After many years of experience with CD-R and DVD-R, one can say that those
disks are good for at least 3 years. But we can only say that because lots of
people have successfully read CD-Rs that were 3 years old.

Also, they can sell those "100-year" disks with these claims, and when
customers lose data after 5-6 years, the company just says "oh that's too bad,
maybe you stored them where the temperature fluctuated by more than +/\- 0.1
degrees Celsius ?" and you have no recourse other than not giving them more of
your money in the future.

------
52-6F-62
So it's a modification of this process I guess:

[https://en.wikipedia.org/wiki/5D_optical_data_storage](https://en.wikipedia.org/wiki/5D_optical_data_storage)

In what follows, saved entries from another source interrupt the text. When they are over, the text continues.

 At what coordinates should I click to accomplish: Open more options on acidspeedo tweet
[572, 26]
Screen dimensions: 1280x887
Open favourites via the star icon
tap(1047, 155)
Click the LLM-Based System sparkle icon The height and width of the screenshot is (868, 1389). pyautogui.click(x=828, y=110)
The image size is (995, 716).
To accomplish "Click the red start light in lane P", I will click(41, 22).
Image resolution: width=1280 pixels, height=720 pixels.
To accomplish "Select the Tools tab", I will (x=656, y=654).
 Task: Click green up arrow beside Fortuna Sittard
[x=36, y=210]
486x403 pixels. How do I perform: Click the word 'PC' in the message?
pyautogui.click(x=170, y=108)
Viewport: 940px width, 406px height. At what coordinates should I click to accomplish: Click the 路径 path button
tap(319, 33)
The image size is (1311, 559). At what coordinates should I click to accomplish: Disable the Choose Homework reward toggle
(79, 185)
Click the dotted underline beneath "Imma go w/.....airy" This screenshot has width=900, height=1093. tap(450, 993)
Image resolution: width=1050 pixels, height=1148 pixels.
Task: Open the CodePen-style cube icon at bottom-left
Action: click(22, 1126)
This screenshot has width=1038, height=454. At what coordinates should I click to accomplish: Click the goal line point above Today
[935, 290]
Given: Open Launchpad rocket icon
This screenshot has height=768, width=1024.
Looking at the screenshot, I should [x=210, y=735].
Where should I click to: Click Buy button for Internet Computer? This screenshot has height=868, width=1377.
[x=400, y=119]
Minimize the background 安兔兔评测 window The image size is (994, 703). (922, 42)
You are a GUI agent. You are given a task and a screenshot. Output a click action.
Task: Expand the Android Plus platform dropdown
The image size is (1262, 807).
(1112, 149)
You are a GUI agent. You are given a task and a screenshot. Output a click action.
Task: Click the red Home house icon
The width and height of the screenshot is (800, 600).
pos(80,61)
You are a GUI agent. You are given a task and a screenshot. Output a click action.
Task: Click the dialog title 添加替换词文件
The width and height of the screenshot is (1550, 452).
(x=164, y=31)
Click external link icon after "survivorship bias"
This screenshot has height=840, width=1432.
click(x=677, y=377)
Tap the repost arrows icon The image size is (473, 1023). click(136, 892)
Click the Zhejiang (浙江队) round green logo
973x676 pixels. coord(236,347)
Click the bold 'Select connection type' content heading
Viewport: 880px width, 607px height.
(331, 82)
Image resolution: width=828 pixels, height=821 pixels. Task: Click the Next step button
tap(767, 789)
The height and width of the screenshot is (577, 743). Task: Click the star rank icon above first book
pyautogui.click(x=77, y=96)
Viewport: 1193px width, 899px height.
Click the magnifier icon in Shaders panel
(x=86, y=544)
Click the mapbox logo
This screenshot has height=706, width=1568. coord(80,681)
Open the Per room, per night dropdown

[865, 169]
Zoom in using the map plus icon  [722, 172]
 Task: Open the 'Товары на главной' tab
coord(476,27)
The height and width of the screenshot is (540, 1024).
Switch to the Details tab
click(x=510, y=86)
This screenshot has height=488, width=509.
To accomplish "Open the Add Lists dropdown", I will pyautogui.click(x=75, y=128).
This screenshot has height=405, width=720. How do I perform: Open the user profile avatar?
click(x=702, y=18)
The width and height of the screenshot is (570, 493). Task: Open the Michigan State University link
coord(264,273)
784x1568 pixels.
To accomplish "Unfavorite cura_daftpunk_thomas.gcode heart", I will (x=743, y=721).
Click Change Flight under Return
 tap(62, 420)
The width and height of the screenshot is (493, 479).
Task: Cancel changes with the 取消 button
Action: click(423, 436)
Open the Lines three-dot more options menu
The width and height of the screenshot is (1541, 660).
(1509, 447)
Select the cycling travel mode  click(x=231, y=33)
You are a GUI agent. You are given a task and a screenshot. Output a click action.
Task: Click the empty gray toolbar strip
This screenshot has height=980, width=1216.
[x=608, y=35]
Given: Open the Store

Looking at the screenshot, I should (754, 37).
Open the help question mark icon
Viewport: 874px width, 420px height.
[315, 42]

[https://www.5dmemorycrystal.com/technology/](https://www.5dmemorycrystal.com/technology/)

------
dhosek
Anyone else disappointed the quartz glass isn’t shaped like the stick-like
storage units that appeared in the Superman movies?

------
godzillabrennus
Mark Russinovich gets to play with some cool tools. I still remember how
advanced Winternals software was for sys admins. Microsoft really got some
sharp guys in that acquisition.

------
max_
Is this related to what Vint Cerf called “Digital Vellum” [0]

[0]:
[https://m.youtube.com/watch?v=0IabXOLdbAQ](https://m.youtube.com/watch?v=0IabXOLdbAQ)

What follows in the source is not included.